◆ Document excerpt

Volume 3 Supplement 2
International Symposium on the Pathophysiology of Cardiopulmonary Bypass
Is gastric malperfusion and endotoxemia one motor of the systemic inflammatory response syndrome following cardiac surgery?
© Current Science Ltd 1999
Published: 2 March 1999
Gastric mucosal acidosis and endotoxemia seems to be responsible for cytokine activation and development of the systemic inflammatory response syndrome (SIRS) in patients with congestive heart failure. In a retrospective study we previously concluded that patients with congestive heart failure (CHF) and a low preoperative cardiac index had a higher incidence of SIRS following cardiopulmonary bypass (CPB) than patients without CHF. In a prospective study we tried to prove our hypothesis that CHF leads to malperfusion of the gut and subsequently to endotoxin release with cytokine activation.
We evaluated one group with low risk for developing SIRS (Group1: coronary artery bypass grafting without CHF) and a high risk group (Group 2: mitral valve surgery with CHF) with 10 patients each for clinical and laboratory signs of SIRS as defined by BONE. Intramucosal gastric pH, endotoxin was detected using a tonometric gastric tube (Baxter Inc.), TNFα and interleukin 6 (IL6) were measured with an ELISA at nine different times pre-, intra- and postoperatively.

◆ Supplied information
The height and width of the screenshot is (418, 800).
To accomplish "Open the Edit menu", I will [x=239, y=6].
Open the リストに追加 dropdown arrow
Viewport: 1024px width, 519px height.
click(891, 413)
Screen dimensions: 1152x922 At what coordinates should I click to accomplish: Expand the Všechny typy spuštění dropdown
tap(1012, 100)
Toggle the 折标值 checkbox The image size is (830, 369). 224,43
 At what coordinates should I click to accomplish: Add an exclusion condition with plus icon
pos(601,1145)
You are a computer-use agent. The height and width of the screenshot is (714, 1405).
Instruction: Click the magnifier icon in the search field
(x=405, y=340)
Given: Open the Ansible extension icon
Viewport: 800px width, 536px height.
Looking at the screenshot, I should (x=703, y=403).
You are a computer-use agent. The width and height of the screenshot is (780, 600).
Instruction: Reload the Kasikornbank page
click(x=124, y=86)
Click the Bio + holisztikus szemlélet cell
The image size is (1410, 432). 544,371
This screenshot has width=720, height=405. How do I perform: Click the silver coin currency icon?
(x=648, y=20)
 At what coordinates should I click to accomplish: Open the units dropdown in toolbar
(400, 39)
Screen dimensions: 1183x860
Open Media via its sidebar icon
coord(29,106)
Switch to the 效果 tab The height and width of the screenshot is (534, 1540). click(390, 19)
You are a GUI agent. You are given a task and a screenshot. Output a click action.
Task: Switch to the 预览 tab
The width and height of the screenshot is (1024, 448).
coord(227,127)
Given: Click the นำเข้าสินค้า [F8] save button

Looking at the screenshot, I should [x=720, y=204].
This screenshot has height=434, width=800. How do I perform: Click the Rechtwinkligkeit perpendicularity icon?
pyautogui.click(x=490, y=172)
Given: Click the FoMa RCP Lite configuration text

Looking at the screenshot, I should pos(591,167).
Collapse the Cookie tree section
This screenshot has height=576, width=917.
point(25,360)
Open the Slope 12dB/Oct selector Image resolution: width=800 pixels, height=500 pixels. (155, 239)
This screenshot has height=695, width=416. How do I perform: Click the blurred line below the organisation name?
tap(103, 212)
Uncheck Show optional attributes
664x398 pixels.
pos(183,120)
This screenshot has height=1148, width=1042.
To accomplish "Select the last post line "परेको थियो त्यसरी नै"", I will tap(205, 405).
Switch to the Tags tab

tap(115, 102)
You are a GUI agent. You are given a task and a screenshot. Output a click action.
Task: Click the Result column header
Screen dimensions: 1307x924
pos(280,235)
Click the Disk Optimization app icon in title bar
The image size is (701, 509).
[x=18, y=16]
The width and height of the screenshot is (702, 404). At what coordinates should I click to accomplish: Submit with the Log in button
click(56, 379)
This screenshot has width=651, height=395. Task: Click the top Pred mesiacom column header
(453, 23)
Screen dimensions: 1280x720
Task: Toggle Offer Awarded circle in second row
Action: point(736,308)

◆ Activities
1. Answer these from the abstract on gut malperfusion after heart surgery:
(a) On what date was it published?
(b) How many patients were in each group?
(c) What were TNFα and interleukin 6 measured with?
2. Pick up the abstract on gut malperfusion after heart surgery right after its last sentence and carry it on.

◆ Response list
1.
(a) 2 March 1999
(b) 10 patients
(c) An ELISA

2.
Groups were similar with regards to age and sex. Cardiac Index was lower in Group 2 (1.7 ± 0.3 l/min/cm3) than in Group 1 (2.8 ± 0.5 l/min/cm3; P < 0.05). In Group 2 the aortic cross clamping time was longer (Group 1: 59.6 ± 15.2 min, Group 2: 42.7 ± 19.4 min) and norepinephrine requirements for maintenance of vascular resistance were higher (8.2 ± 12.6 mg) than in Group 1 (1.7 ± 2 mg; P < 0.05).
At the end of CPB gastric pH dropped to 7.33 ± 0.34 in Group 2 whereas the other group remained stable between 7.47 and 7.5 (P < 0.05). Endotoxin levels were significantly elevated and significantly higher in Group 2 (37.2 ± 3.2 pg/ml) than in Group 1 (20.6 ± 3.7 pg/ml; P < 0.05) after aortic cross clamp was opened. In Group 1 only in 1 of 3 patients (33%) with gastric acidosis endotoxin was detected, whereas in Group 2 8/9 patients (88%) endotoxemia occurred.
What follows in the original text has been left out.